## Explora el material
1. Reescribe el pasaje seleccionado desde "Su sincero llamamiento" hasta "de mute colectivo.", ambos incluidos, y pon "grillos" en lugar de "cigarras".
2. Continúa el pasaje seleccionado, la columna «Medio millón de razones», a partir de su última oración.

## Pasaje seleccionado
┌──

Medio millón de razones
Troy Nahumko
Viernes, 16 de mayo 2025, 22:58
No era el típico: «¿Todo bien, gente? ¿Sí?». Era más una súplica que un grito enardecido. Sonaba menos como un cántico que como una forma ... desesperada de conectar con el público. Se protegió los ojos del sol, giró sobre sus talones, sacudió los flecos de su vestido y gritó: «Me encantan estos paisajes, ¡vamos Extremadura!».
¿Silencio? No, todo lo contrario.
Su sincero llamamiento fue recibido con heroica indiferencia en forma de murmullo, carente de humanidad. Sus palabras se desvanecieron en un zumbido propio de un insecto: cigarras alimentadas por un pedal de distorsión: había traído su arte desde Andalucía sólo para encontrarse con un gigantesco botón de mute colectivo.

└──

## Extracto de datos
┌──

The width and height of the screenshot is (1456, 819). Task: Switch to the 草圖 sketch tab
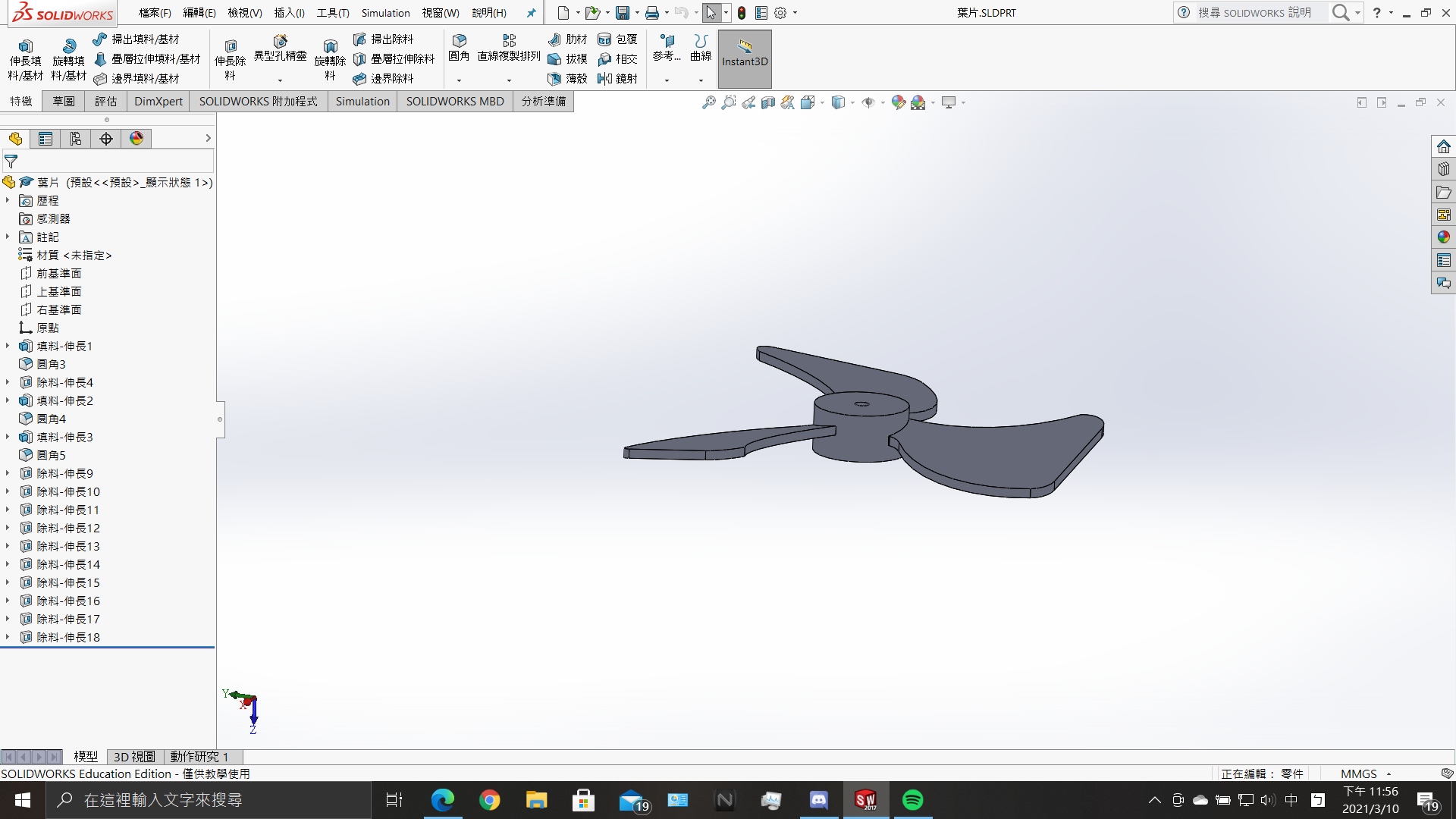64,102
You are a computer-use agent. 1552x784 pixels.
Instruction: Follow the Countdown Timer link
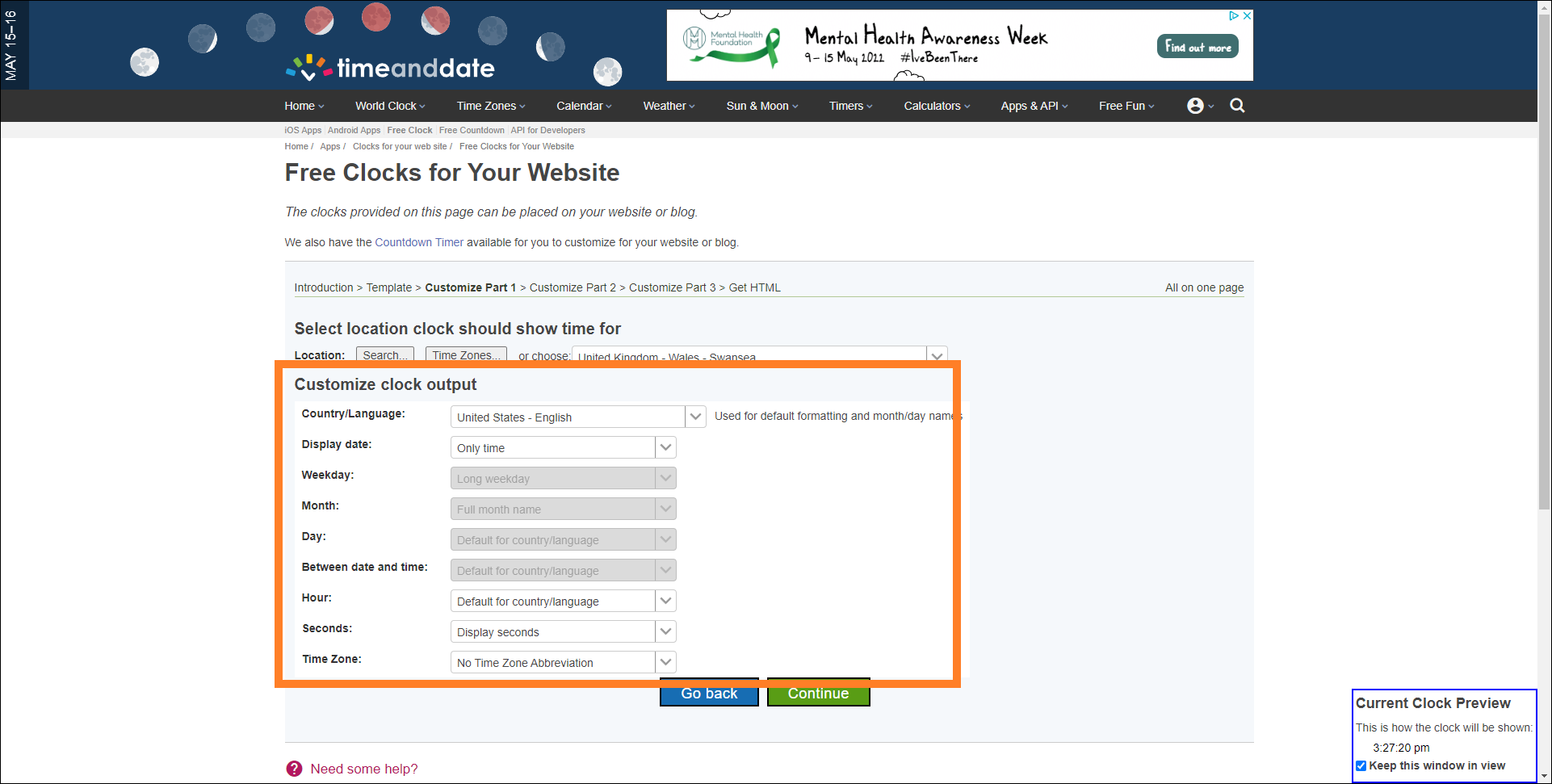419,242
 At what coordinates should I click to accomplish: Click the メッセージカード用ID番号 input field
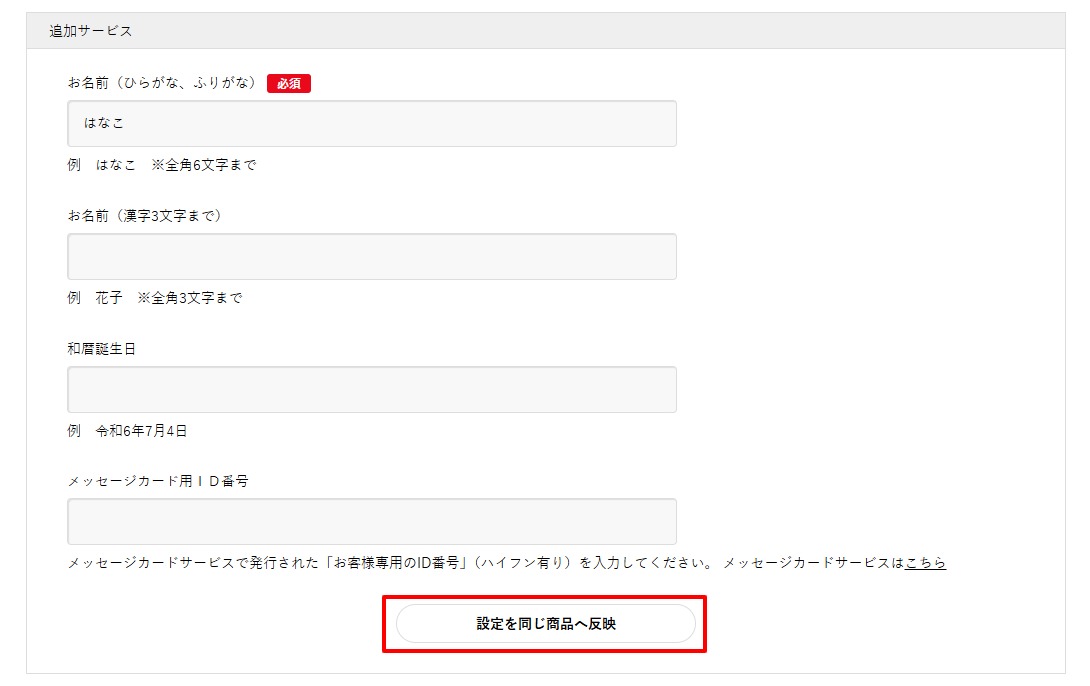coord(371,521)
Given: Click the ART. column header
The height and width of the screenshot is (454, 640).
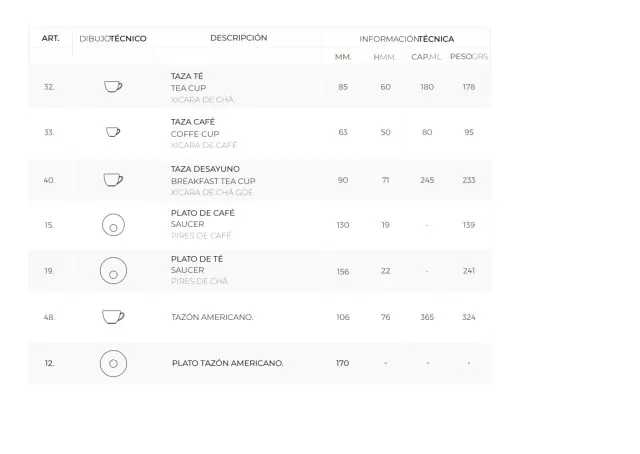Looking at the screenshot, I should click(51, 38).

└──

## Respuestas por tarea
1.
Su sincero llamamiento fue recibido con heroica indiferencia en forma de murmullo, carente de humanidad. Sus palabras se desvanecieron en un zumbido propio de un insecto: grillos alimentadas por un pedal de distorsión: había traído su arte desde Andalucía sólo para encontrarse con un gigantesco botón de mute colectivo.

2.
Esto era un playback, pero al revés. Intentaba cantar, haciendo todo lo posible por conectar con el público, pero el equipo no devolvía nada excepto un amortiguado temblor: algo en las tripas, nada en el cerebro. El escenario se convirtió en un telón de fondo de Instagram para el considerable número de personas que, a pesar de la prohibición del botellón, todavía parecían pensar que el escenario era una especie de elaborado photocall para su corrillo de selfies. Cualquier esperanza de un verdadero intercambio cultural se desvaneció como el vaho de la marihuana al amanecer.
El fiasco sonoro del jueves no fue más que el prólogo. El viernes por la noche, tras una somera prueba de sonido, la banda se puso en marcha para dar la bienvenida a Angélique Kidjo, ganadora de cinco premios Grammy. Vestida con un colorido estampado africano, se dirigió al centro del escenario, se reclinó y soltó su voz titánica, que el vergonzoso sonido redujo a un susurro. Fue como una llamada de Zoom desincronizada: su boca se movía, pero ni la letra, ni la percusión, ni nada sobrevivieron al viaje a través de la plaza.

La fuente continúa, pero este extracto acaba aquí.